Hacking and hackers used to have different definitions. It used to be about breaking technological boundaries, gaining computer science, and doing ever-increasingly impressive feats, sometimes destructive for the sake of being destructive. Hackers in the 1980's and 1990's were generally not interested in credit card numbers or stealing money, but rather clout and "freeing" information ("data theft"). Just check out all the movies from the 90s, like Hackers and Takedown. Remember the stories of phreaking and other "victimless" crimes (corporations were often not considered "victims"). Hacking wasn't usually done for personal financial gain, just clout.

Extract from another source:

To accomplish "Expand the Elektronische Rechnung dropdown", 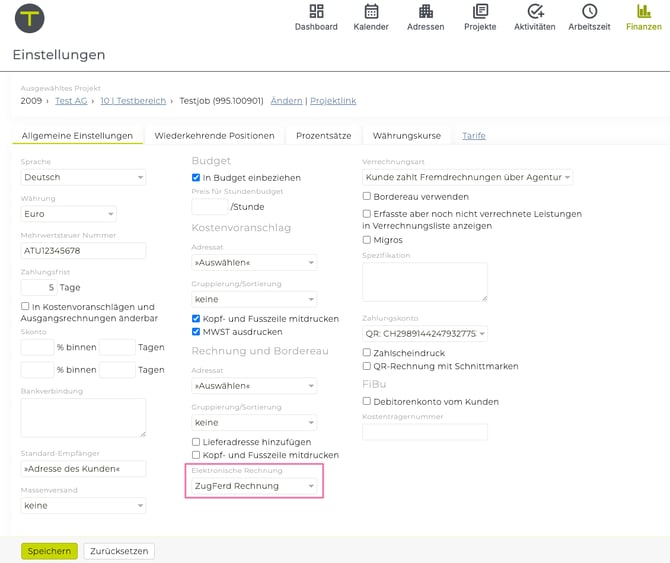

Historically, viruses would infect the boot sectors of floppy drives so it could further infect more systems if the floppy was left in the drive on bootup. They would spread over insecure network protocols to prove that those protocols were insecure. They would use system libraries and installed programs to demonstrate vulnerabilities in Flash, JPEG, or other file formats. The fact that the virus ended up on CDs was probably completely unintentional. Even as late as a few years ago, the Blue Pill hypervisor virus proved it was possible to make a virus that could hide underneath the OS, making it effectively impossible to remove while it was running.

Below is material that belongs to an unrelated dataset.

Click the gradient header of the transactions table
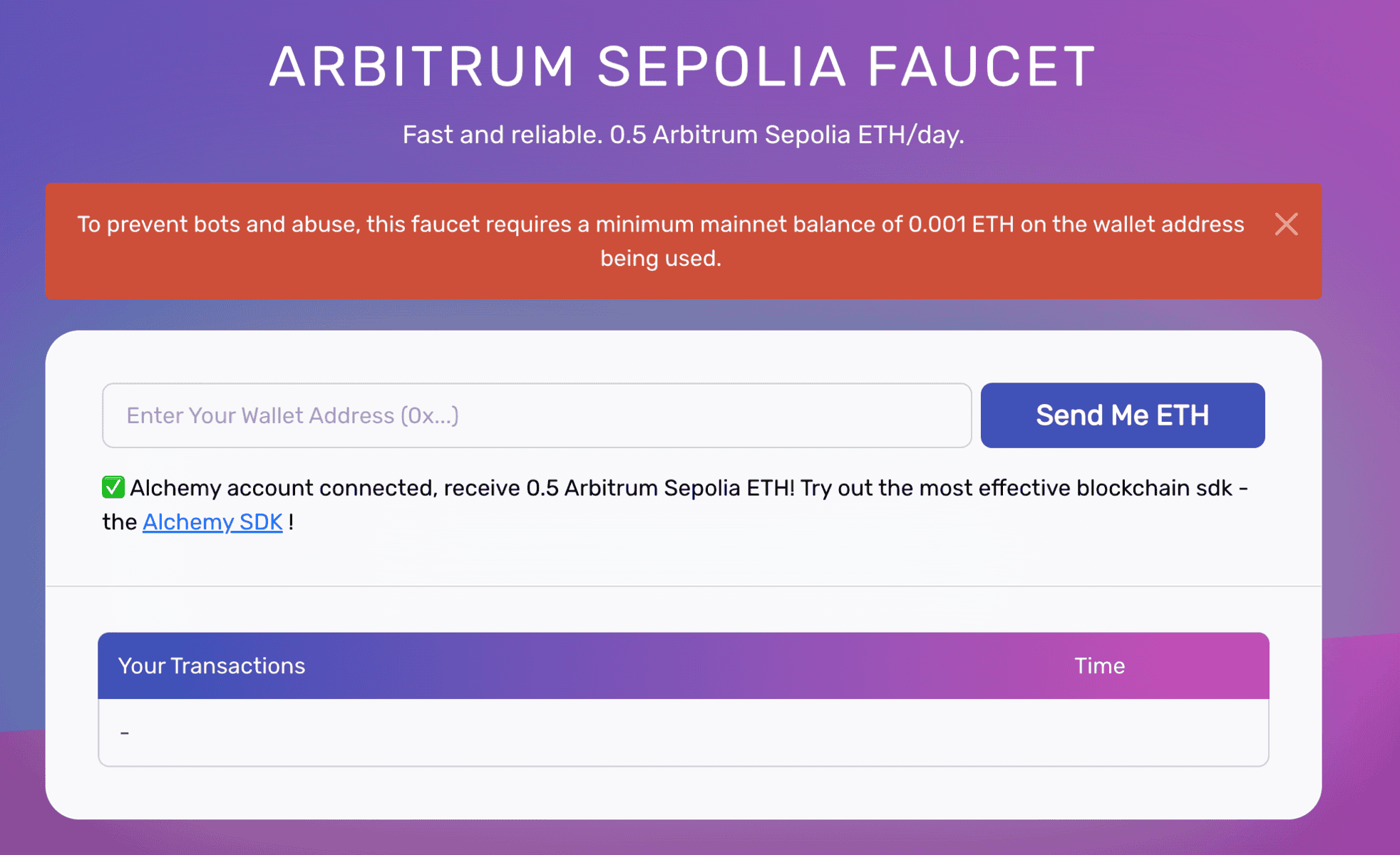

So, to understand why this virus did "nothing," all you have to do is put yourself in the mindset of a 1990's era hacker. You had all this technology in front of you. You had no idea how it worked, but you wanted to know. You'd try all kinds of scientific experiments. Some of those experiments would have unintended side effects. For example, a virus that "accidentally" infected an insecure computer that was responsible for storing the data to be used on a CD. The purpose wasn't harm, or theft, but simply curiosity. This virus did exactly what it set out to do: prove that a system was insecure. That's not "nothing."

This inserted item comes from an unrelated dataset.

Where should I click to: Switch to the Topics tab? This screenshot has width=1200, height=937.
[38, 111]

Nobody would have sent out CDs that just had a virus on them with nothing else. That wouldn't be how a hacker would operate. They would, however, infect a data server so that a virus could be spread to other systems, just to prove that it could be done. Many such viruses were about demonstrating vulnerabilities, and thanks to those viruses, we have robust antivirus software, many advancements in computer security at the hardware level, even to the point of encrypting an OS in memory so the hypervisor cannot read the memory, and so on. If it were not for these viruses, cybercriminals would have had a much easier time over the past few decades than they have.